** DATA SUPPLIED **
****

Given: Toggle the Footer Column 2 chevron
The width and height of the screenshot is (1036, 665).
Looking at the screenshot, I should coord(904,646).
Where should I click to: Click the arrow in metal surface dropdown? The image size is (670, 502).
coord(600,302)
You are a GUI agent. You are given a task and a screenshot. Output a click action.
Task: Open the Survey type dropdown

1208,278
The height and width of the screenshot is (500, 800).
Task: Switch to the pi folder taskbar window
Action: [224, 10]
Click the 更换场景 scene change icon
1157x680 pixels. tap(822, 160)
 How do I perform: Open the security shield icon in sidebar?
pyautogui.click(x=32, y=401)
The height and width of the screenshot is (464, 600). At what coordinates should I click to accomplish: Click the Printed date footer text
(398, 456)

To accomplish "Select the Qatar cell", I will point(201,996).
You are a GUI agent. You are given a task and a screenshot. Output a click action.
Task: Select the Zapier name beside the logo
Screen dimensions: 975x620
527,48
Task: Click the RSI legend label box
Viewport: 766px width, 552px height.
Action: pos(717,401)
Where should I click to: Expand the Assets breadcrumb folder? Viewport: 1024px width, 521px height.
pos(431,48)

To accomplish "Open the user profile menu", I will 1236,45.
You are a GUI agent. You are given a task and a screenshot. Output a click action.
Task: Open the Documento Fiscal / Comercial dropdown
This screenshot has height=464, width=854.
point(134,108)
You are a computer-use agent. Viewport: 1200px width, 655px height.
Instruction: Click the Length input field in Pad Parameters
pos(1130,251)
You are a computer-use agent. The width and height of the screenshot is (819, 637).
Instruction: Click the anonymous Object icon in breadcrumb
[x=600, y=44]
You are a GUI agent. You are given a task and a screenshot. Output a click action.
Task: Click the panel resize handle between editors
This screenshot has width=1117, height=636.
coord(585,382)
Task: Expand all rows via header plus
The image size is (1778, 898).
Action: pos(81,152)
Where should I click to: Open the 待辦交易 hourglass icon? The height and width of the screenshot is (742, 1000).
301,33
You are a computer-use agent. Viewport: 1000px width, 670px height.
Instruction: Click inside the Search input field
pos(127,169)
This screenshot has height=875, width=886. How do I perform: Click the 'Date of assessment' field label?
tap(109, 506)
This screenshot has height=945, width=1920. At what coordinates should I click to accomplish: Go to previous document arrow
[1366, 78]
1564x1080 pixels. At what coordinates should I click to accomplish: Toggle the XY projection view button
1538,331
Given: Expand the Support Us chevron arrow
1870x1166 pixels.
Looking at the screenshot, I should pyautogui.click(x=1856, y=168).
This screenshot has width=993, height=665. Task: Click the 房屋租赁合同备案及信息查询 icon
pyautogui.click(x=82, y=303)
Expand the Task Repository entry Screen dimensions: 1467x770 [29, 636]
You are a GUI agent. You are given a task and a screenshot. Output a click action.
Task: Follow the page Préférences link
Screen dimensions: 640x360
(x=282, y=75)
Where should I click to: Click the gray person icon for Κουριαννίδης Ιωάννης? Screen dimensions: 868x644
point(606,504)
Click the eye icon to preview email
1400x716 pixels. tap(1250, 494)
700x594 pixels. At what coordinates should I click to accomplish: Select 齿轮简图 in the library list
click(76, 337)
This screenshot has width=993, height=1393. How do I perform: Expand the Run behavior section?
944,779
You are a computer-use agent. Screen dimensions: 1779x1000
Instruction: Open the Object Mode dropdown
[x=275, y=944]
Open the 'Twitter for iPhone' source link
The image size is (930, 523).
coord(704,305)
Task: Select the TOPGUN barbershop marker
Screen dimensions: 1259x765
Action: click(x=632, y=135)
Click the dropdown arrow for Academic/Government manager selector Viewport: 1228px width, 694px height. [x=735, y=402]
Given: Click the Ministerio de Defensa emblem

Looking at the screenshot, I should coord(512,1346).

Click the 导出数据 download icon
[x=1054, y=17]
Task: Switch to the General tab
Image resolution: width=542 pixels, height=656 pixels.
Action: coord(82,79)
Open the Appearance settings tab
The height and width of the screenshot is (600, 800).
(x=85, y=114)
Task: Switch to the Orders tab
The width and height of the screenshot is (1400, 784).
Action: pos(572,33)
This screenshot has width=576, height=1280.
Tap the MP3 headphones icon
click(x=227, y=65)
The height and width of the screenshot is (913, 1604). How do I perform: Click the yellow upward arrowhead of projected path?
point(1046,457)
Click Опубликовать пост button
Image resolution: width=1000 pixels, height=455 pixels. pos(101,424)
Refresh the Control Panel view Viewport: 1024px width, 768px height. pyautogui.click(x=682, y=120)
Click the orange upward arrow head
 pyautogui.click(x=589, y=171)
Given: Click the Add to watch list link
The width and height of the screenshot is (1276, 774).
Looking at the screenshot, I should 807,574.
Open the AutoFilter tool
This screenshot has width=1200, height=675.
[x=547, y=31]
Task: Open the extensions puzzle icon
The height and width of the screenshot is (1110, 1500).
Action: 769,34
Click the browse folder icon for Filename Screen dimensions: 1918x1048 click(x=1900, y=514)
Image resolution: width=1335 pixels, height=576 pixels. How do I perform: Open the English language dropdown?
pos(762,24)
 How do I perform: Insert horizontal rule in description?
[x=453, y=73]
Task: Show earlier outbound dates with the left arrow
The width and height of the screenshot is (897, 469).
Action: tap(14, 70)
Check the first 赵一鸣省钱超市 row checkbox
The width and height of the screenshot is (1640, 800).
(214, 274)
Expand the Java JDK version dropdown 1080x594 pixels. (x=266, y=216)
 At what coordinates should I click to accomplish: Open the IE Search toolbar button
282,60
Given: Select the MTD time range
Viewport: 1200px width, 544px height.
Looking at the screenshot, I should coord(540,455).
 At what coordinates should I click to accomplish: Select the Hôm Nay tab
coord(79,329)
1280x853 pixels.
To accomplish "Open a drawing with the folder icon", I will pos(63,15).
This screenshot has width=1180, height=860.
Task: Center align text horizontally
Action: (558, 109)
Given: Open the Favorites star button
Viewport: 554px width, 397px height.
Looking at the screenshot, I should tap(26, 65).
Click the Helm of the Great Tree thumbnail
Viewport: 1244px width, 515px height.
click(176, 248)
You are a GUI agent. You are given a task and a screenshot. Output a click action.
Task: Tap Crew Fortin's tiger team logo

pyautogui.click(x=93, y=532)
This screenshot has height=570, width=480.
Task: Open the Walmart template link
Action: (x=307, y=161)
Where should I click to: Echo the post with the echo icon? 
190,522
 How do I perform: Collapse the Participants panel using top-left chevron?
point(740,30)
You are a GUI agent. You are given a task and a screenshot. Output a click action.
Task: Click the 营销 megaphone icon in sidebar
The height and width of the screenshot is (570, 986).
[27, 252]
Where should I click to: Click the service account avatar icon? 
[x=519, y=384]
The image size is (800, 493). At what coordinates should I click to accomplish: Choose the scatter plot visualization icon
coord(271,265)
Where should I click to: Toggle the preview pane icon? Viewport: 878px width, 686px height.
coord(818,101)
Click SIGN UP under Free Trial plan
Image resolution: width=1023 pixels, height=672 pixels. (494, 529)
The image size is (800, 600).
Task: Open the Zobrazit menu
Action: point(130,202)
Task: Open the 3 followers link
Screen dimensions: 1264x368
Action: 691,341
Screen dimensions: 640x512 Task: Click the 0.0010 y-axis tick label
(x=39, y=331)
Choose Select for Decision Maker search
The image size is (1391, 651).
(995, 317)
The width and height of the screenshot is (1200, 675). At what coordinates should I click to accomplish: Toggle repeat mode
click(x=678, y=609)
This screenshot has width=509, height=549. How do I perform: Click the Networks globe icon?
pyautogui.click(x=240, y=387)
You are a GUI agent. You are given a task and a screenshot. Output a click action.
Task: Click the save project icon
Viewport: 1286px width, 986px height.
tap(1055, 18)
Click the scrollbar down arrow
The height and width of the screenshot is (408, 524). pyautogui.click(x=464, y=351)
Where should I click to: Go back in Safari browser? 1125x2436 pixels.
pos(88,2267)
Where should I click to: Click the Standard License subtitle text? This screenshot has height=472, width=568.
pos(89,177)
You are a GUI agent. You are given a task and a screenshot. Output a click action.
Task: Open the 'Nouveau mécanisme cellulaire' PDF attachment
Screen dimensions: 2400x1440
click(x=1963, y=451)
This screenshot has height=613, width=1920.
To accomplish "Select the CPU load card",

****

** PROBLEM DESCRIPTION **
Scan the material above for the string "computer". Copy each line that holds it.

** SOLUTION TO THIS TASK **
You are a computer-use agent. Viewport: 1200px width, 655px height.
You are a computer-use agent. The width and height of the screenshot is (819, 637).
You are a computer-use agent. Viewport: 1000px width, 670px height.
You are a computer-use agent. Screen dimensions: 1779x1000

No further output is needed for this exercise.